Re: [RFC PATCH 2/2] KVM: arm64: export cntvoff in debugfs

From: Marcelo Tosatti
Date: Fri Nov 19 2021 - 07:59:59 EST


On Fri, Nov 19, 2021 at 12:17:00PM +0000, Marc Zyngier wrote:
> On Fri, 19 Nov 2021 10:21:18 +0000,
> Nicolas Saenz Julienne <nsaenzju@xxxxxxxxxx> wrote:
> >
> > While using cntvct as the raw clock for tracing, it's possible to
> > synchronize host/guest traces just by knowing the virtual offset applied
> > to the guest's virtual counter.
> >
> > This is also the case on x86 when TSC is available. The offset is
> > exposed in debugfs as 'tsc-offset' on a per vcpu basis. So let's
> > implement the same for arm64.
>
> How does this work with NV, where the guest hypervisor is in control
> of the virtual offset? How does userspace knows which vcpu to pick so
> that it gets the right offset?

On x86, the offsets for different vcpus are the same due to the logic at
kvm_synchronize_tsc function:

During guest vcpu creation, when the TSC-clock values are written
in a short window of time (or the clock value is zero), the code uses
the same TSC.

This logic is problematic (since "short window of time" is a heuristic
which can fail), and is being replaced by writing the same offset
for each vCPU:

commit 828ca89628bfcb1b8f27535025f69dd00eb55207
Author: Oliver Upton <oupton@xxxxxxxxxx>
Date: Thu Sep 16 18:15:38 2021 +0000

KVM: x86: Expose TSC offset controls to userspace

To date, VMM-directed TSC synchronization and migration has been a bit
messy. KVM has some baked-in heuristics around TSC writes to infer if
the VMM is attempting to synchronize. This is problematic, as it depends
on host userspace writing to the guest's TSC within 1 second of the last
write.

A much cleaner approach to configuring the guest's views of the TSC is to
simply migrate the TSC offset for every vCPU. Offsets are idempotent,
and thus not subject to change depending on when the VMM actually
reads/writes values from/to KVM. The VMM can then read the TSC once with
KVM_GET_CLOCK to capture a (realtime, host_tsc) pair at the instant when
the guest is paused.

So with that in place, the answer to

How does userspace knows which vcpu to pick so
that it gets the right offset?

is any vcpu, since the offsets are the same.

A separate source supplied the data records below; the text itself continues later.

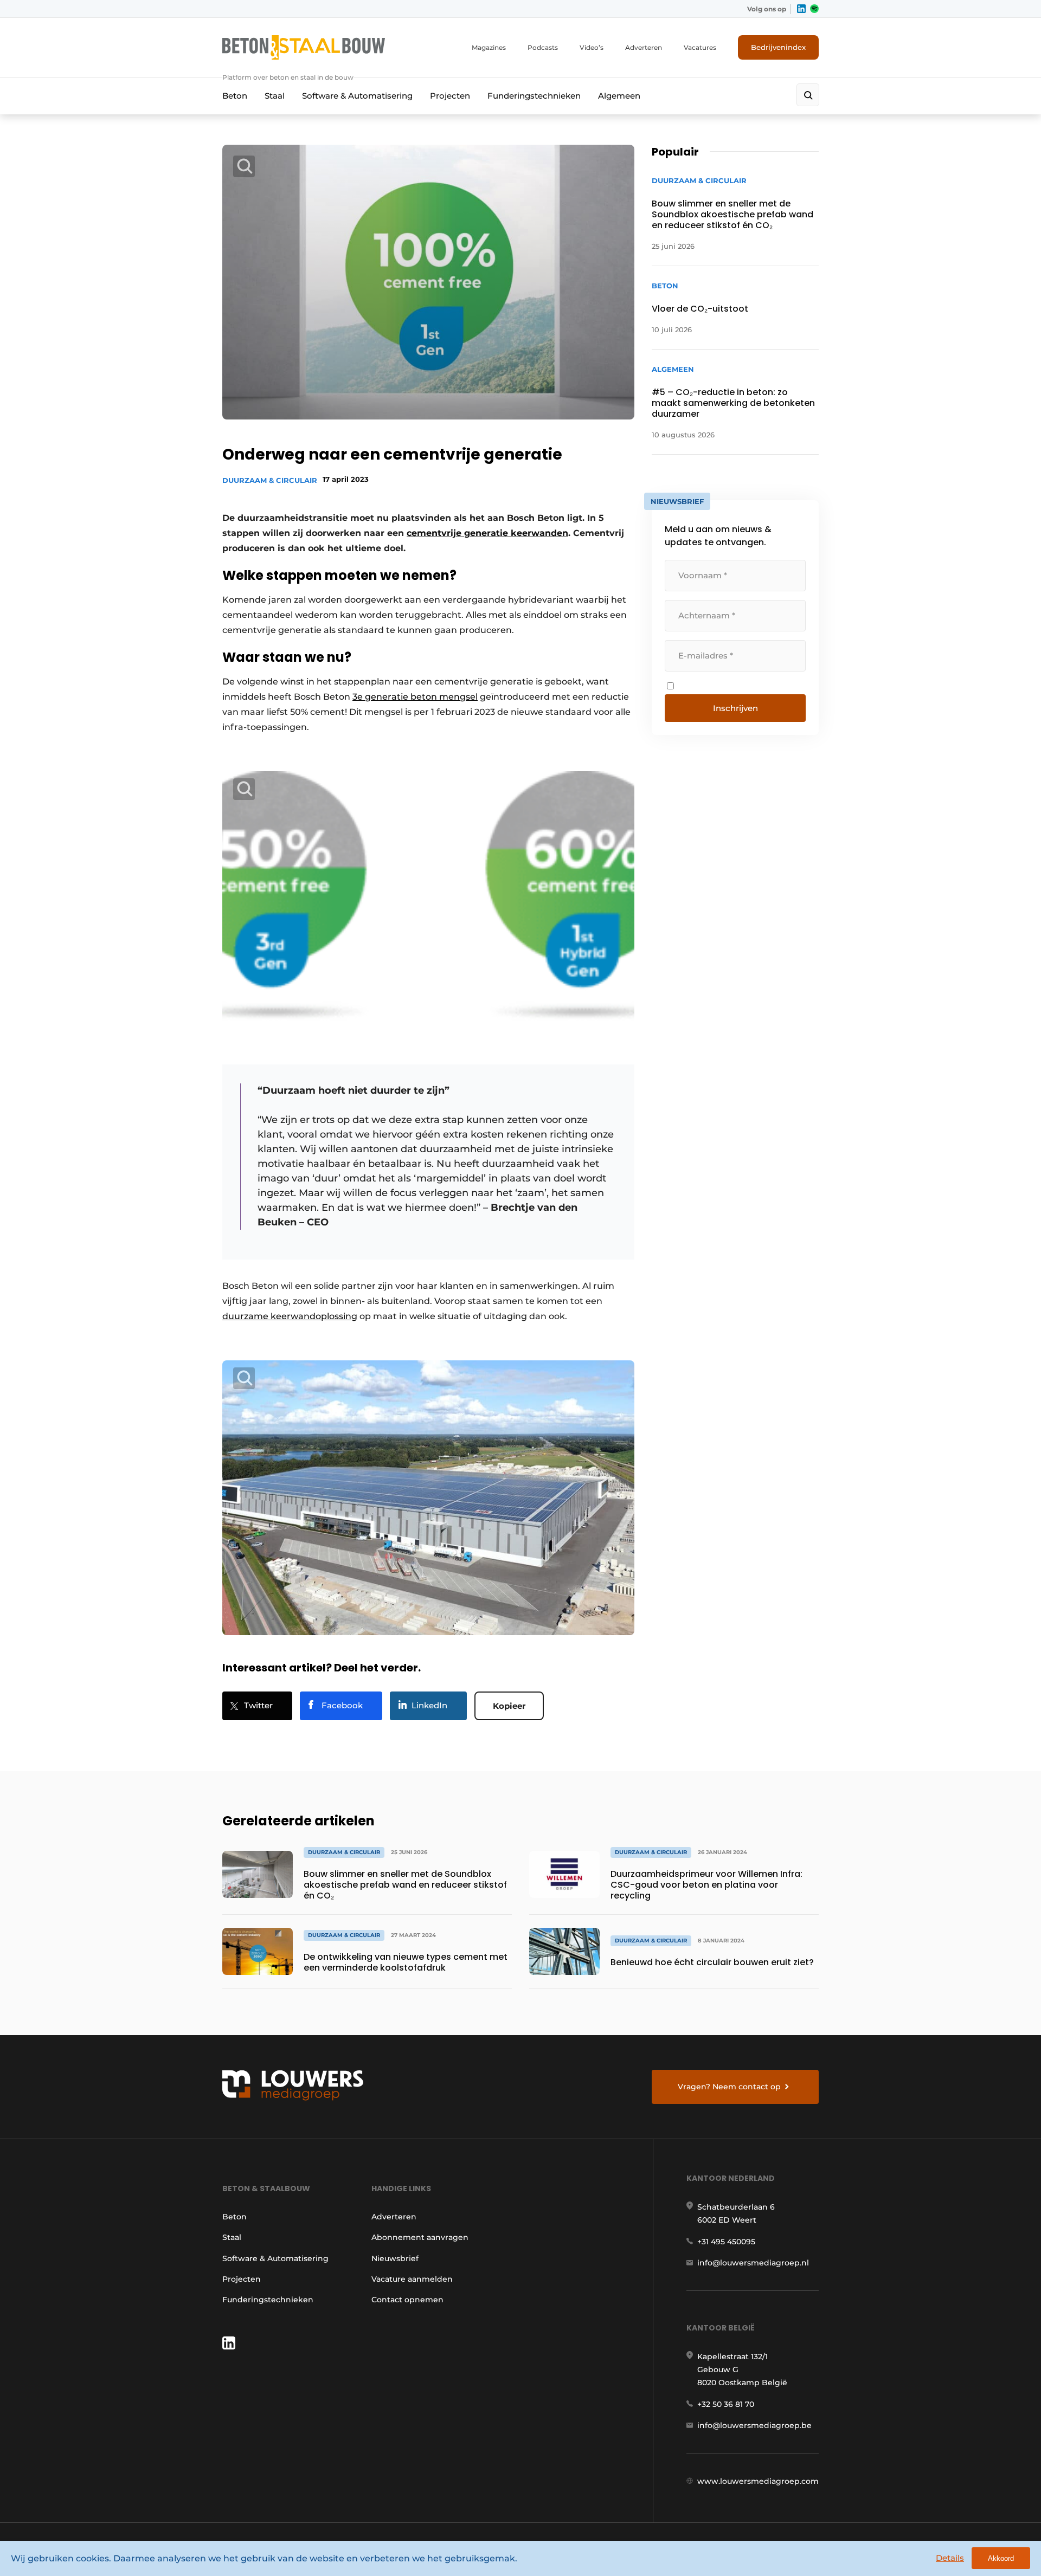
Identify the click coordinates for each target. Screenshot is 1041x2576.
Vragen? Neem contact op (729, 2086)
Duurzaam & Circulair (269, 480)
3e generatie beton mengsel (415, 697)
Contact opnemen (407, 2299)
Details (950, 2558)
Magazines (489, 47)
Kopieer (509, 1706)
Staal (275, 96)
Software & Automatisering (357, 96)
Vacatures (700, 47)
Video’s (591, 47)
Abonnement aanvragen (419, 2237)
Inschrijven (735, 708)
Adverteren (643, 47)
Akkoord (1001, 2558)
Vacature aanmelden (412, 2279)
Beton (234, 96)
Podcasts (543, 47)
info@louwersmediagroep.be (754, 2425)
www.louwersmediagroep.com (758, 2481)
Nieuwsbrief (395, 2258)
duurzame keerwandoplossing (289, 1316)
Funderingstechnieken (534, 96)
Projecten (450, 96)
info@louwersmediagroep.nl (753, 2263)
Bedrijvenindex (778, 47)
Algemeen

> I also wonder why we need this when userspace already has direct
> access to that information without any extra kernel support (read the
> CNTVCT view of the vcpu using the ONEREG API, subtract it from the
> host view of the counter, job done).

If guest has access to the clock offset (between guest and host), then
in the guest:

clockval = hostclockval - clockoffset

Adding "clockoffset" to that will retrieve the host clock.

Is that what you mean?